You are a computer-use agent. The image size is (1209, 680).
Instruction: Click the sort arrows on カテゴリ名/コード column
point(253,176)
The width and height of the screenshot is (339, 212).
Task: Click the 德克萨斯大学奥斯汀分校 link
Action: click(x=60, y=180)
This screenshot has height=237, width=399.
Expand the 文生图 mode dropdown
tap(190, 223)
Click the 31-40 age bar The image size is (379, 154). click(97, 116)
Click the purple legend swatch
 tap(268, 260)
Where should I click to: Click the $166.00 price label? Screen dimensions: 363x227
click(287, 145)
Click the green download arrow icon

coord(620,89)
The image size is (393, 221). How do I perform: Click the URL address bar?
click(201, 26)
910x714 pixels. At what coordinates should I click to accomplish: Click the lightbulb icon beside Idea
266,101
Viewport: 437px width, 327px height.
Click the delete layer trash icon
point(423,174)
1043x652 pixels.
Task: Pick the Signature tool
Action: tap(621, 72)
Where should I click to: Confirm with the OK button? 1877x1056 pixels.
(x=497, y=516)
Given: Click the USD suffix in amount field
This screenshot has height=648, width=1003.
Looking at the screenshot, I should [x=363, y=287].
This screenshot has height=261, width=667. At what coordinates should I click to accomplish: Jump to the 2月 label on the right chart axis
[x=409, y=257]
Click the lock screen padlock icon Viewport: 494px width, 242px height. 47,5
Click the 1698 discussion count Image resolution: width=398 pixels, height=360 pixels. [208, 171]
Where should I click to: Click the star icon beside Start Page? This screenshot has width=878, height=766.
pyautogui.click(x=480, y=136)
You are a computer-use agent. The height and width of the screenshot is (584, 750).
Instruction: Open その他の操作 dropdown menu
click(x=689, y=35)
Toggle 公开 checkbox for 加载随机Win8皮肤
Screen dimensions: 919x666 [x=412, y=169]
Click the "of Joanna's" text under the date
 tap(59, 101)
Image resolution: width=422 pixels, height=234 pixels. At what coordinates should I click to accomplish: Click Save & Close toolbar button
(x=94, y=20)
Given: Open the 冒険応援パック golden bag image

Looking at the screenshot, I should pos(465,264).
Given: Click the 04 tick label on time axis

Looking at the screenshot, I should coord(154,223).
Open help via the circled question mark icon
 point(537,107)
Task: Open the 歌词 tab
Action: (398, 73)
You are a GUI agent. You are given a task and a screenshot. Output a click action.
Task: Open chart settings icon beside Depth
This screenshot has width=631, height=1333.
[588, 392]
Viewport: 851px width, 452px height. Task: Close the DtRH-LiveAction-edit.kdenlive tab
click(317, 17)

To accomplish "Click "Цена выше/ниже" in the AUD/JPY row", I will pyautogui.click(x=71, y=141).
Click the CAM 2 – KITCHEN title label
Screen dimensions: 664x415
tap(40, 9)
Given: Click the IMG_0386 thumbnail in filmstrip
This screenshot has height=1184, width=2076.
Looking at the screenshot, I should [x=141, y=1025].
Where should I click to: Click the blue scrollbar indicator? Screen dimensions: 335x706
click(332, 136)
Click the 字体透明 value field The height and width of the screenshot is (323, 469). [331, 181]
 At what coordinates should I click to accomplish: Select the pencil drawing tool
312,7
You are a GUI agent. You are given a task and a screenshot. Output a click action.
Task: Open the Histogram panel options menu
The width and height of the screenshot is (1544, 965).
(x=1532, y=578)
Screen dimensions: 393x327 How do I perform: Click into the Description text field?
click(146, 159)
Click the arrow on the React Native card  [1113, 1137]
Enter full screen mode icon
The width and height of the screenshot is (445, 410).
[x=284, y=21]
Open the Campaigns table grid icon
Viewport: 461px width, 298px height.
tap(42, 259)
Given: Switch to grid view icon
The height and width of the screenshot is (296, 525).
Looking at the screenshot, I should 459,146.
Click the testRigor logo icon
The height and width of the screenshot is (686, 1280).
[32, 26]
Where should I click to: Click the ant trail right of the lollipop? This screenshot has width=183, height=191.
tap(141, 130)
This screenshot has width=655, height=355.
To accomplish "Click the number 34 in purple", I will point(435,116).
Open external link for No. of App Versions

Task - Lay out the records from the line with "Click the testRigor logo icon" up to and including the line with "tap(141, 130)" as a JSON list of strings, one string per line, leaving out blank lines.

Result for this exercise -
[
  "Click the testRigor logo icon",
  "The height and width of the screenshot is (686, 1280).",
  "[32, 26]",
  "Where should I click to: Click the ant trail right of the lollipop? This screenshot has width=183, height=191.",
  "tap(141, 130)"
]